R: two supposedly identical SA boxes, with slightly different report output -- help find the diff?

2007-08-29 Thread Giampaolo Tomassoni
> -Messaggio originale-
> Da: Dan Barker [mailto:[EMAIL PROTECTED]
> 
> 
> 
> The main purpose of the FuzzyOcr's db was of course to avoid computing
> the
> OCR passes needed to decode the image text for known images. The
> problem is
> that the cache content is not searched for an exact match of the key
> values
> (which are image type, width, height, number of colors and color
> frequencies): it looks for the best match of these values within a
> given
> range. This has a number of drawbacks:
> 
>  a) range search defeats look-up indexing in the db,
> thereby resulting in browsing the whole db for a match;
> 
> 
> 
> Range searching in a database is (can be?) vastly faster than a full
> table
> scan. You have to USE the indexes, not just assume an FTS will be
> required.
> The database optimizer _SHOULD_ figure this out, but only if it has
> reasonable statistics and is passed a reasonable query.
> 
> I got some SQL from MapQuest once, that had a WHERE clause containing
> the
> arithmetic to compute the distance from a given location (a "radius"
> search). As coded, of course, a Full Table Scan was required and the
> distance function was evaluated to determine a row's presence in the
> result
> set. It was very slow, even for just a few hundred thousand location
> records.
> 
> I indexed the Latitude and Longitude columns, and expressed the query
> without the radius in the WHERE, but rather the ranges of possible
> Latitude
> and Longitude values (In effect, the rectangle that just contained the
> circle the user desired). The unwanted "corners" of the result set were
> discarded, rather than every single row outside the desired radius. The
> performance gains (for normal radiuses, 10, 20, 50, 100 miles) were
> enormous. The average gain was 100:1 - two orders of magnitude.
> 
> MapQuest, of course, wasn't interested. The SQL ran on their clients'
> machines, not theirs.
> 
> If fuzzyOCR caching method has any merit at all, tuning the SQL and/or
> the
> database will provide decent performance.
> 
> "Explain Execution Plan" is your friend!

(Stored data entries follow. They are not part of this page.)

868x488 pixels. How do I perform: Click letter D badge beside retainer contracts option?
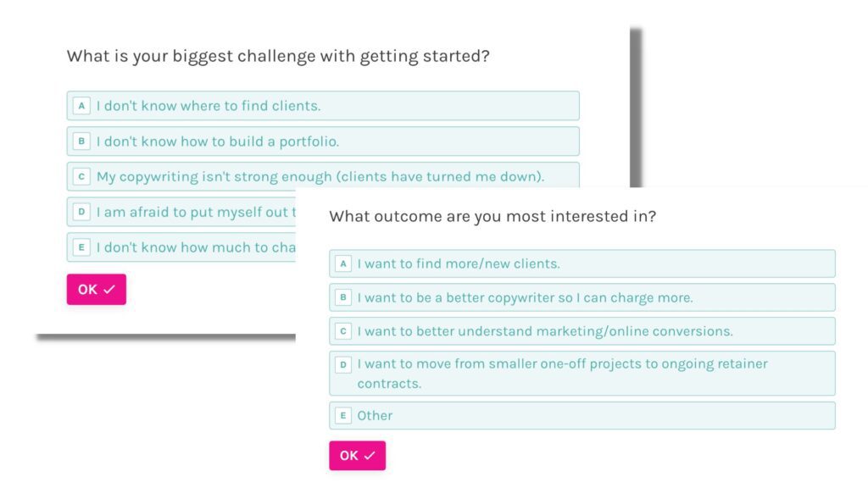coord(343,364)
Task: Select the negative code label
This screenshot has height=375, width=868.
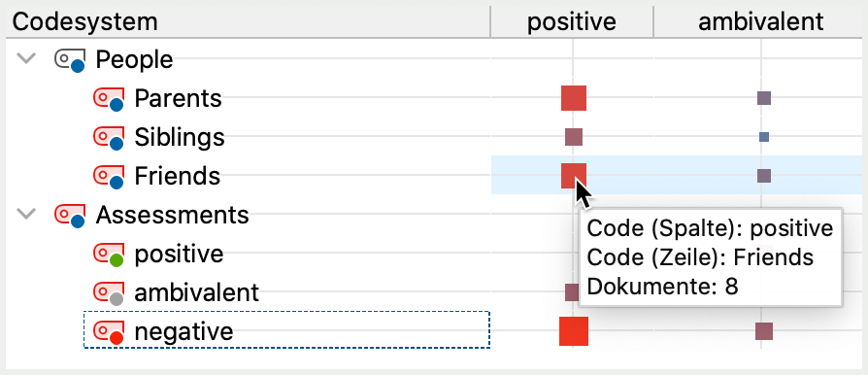Action: [x=184, y=332]
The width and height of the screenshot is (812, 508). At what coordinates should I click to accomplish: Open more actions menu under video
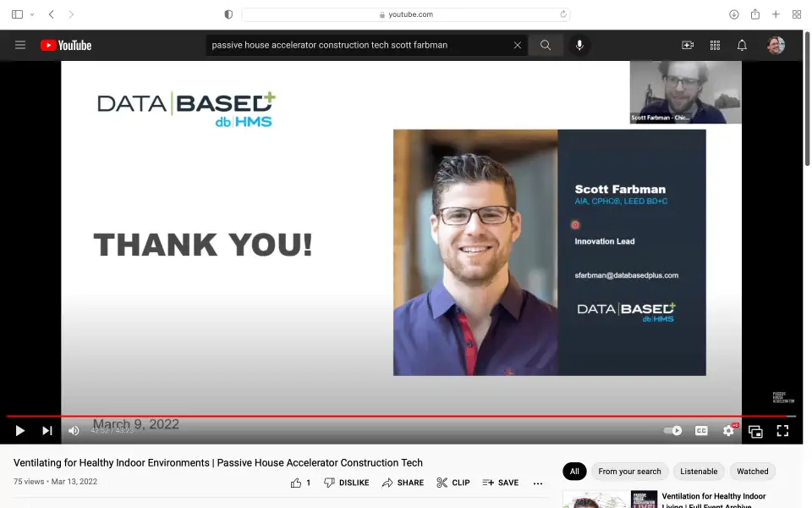tap(538, 483)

I totally agree with you, Dan.

I recall such a discussion when FuzzyOcr was still under development and
there were some of us contributing ideas about this.

Nevertheless, when the final code was out, it didn't implement anything in
order to at least allow the SQL server to reduce the number of rows to
retrieve (in example, the specific select didn't even establish the allowed,
rough ranges on image width and height attributes in its where expression).
The result is point a) of the list of drawbacks in my post.

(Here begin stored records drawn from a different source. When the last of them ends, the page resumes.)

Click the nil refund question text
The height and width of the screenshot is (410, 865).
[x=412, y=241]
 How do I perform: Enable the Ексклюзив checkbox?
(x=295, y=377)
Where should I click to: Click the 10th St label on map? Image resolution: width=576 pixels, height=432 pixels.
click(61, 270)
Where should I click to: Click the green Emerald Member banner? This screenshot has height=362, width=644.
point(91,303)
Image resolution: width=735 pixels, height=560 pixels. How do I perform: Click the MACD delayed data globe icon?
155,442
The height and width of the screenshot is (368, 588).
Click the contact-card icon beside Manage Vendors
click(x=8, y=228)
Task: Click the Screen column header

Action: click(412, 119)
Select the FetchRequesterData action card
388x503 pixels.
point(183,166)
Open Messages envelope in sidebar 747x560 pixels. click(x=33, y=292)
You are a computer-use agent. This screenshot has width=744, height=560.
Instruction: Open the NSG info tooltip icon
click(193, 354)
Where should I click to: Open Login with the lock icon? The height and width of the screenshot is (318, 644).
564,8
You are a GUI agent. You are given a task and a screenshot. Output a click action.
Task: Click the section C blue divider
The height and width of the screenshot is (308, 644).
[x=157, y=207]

However, even fixing it, points b) and c) still hold. This is a problem
bound to the range checking itself: it is not always correct to assert that
two images are the same if their "distance" is less than a given epsilon.
This is true regardless of how you compute your "distance" or how low is
your epsilon, but in the specific case maybe the FuzzyOcr's distance
function is not the best we could get...

Thereby, to my opinion drawback a) may eventually get fixed by not allowing
any range search at all, but instead computing a true hash (md5 or whatever
good) of the image file and then using it as a primary key in the db.
Spammers often use the very same image in only few messages, thereby the
performance gain would be low but, nevertheless, it would be non zero. c)
would still hold, anyway, so maybe event this "solution" wouldn't help that
much when you're trying to tune FO to defenestrate that damn spammer.

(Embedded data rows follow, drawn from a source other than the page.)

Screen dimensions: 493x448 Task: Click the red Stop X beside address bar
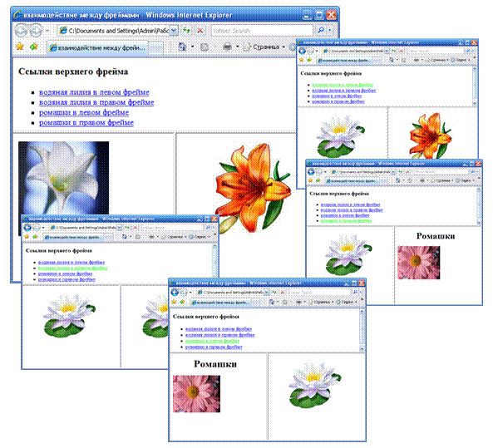pyautogui.click(x=200, y=31)

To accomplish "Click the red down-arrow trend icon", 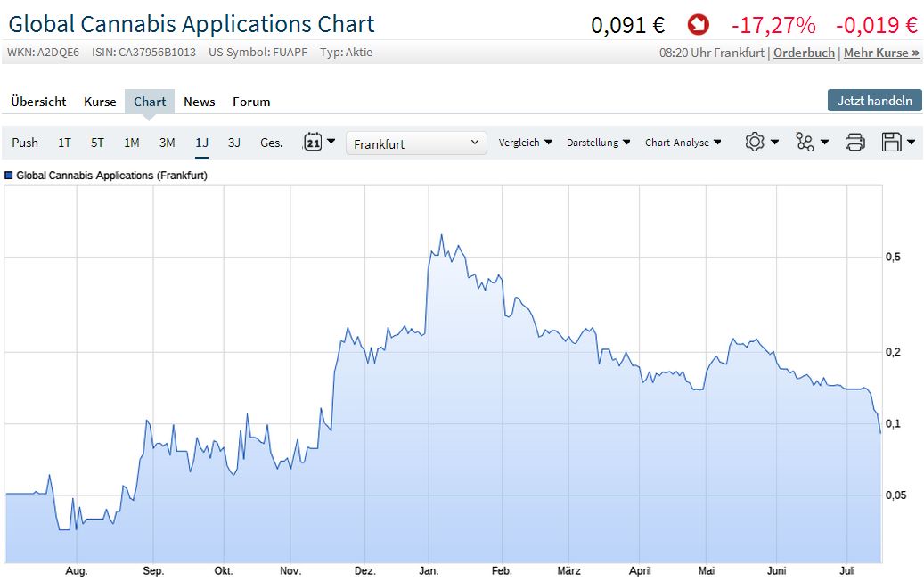I will [x=699, y=25].
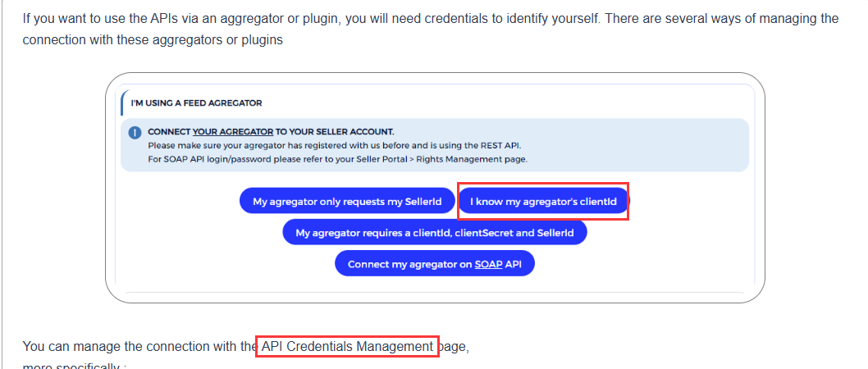Click the blue accent bar beside the heading
The height and width of the screenshot is (369, 868).
coord(122,103)
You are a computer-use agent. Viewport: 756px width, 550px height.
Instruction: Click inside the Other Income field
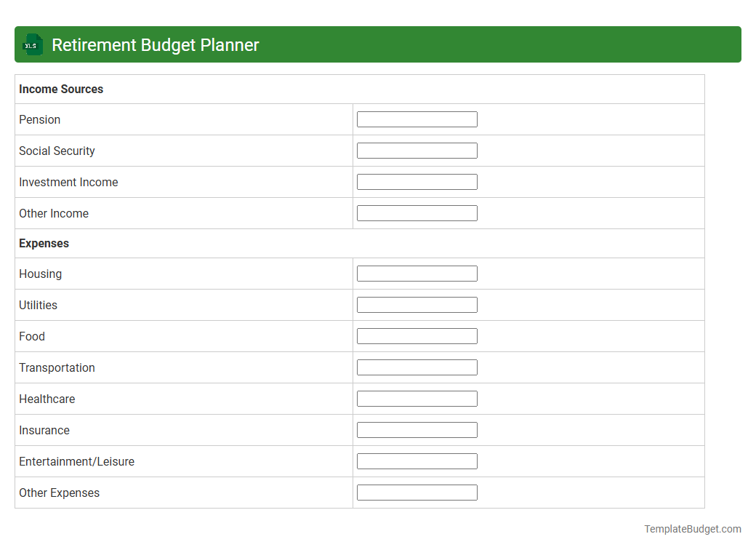(417, 212)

As someone else pointed out in this list, the whole caching code was due to
concerns about execution times needed by computing OCR code on a lot of
images. These concerns seems much relaxed now, so the best option we
actually have is to disable caching at all, which is like discarding any
caching code in FuzzyOcr.

Giampaolo


> Dan Barker


RE: two supposedly identical SA boxes, with slightly different report output -- help find the diff?

2007-08-29 Thread Dan Barker


The main purpose of the FuzzyOcr's db was of course to avoid computing the
OCR passes needed to decode the image text for known images. The problem is
that the cache content is not searched for an exact match of the key values
(which are image type, width, height, number of colors and color
frequencies): it looks for the best match of these values within a given
range. This has a number of drawbacks:

 a) range search defeats look-up indexing in the db,
thereby resulting in browsing the whole db for a match;



Range searching in a database is (can be?) vastly faster than a full table
scan. You have to USE the indexes, not just assume an FTS will be required.
The database optimizer _SHOULD_ figure this out, but only if it has
reasonable statistics and is passed a reasonable query.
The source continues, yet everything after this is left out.